(Exercise data Opens)

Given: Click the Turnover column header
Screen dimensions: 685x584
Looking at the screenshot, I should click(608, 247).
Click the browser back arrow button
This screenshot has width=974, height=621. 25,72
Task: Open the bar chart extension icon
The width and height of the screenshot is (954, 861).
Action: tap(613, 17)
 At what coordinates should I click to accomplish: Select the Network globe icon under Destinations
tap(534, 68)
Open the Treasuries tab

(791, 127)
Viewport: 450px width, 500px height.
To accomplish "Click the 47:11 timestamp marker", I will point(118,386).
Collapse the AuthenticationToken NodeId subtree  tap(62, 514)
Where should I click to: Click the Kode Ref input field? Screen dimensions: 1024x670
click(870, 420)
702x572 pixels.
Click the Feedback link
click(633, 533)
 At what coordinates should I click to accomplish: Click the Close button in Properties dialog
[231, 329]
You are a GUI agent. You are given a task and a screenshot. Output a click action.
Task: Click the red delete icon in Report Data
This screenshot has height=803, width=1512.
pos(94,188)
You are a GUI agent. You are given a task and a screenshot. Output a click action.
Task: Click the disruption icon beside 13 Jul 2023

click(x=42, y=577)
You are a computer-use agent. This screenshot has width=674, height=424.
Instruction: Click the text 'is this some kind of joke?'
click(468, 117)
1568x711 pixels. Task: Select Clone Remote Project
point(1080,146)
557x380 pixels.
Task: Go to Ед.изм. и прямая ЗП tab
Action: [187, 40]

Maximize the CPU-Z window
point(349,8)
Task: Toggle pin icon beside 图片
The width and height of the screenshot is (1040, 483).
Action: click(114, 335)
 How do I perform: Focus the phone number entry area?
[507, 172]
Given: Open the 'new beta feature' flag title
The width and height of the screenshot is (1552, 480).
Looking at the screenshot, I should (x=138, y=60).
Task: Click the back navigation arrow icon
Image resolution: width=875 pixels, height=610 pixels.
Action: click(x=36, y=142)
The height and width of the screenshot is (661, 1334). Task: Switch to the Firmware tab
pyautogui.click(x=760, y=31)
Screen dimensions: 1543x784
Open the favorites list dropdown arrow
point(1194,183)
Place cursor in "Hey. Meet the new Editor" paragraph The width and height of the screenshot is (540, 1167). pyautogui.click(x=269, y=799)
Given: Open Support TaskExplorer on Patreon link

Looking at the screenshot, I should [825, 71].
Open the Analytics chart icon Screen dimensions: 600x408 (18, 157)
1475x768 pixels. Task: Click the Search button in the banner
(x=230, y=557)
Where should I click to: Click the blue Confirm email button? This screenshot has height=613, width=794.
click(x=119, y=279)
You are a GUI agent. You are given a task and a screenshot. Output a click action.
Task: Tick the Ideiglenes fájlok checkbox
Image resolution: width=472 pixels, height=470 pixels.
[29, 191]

(Exercise data Closes)

** What to produce **
Only the lines containing "chart" are needed; pull them out of the listing.

** Completed exercise **
Task: Open the bar chart extension icon
Open the Analytics chart icon Screen dimensions: 600x408 (18, 157)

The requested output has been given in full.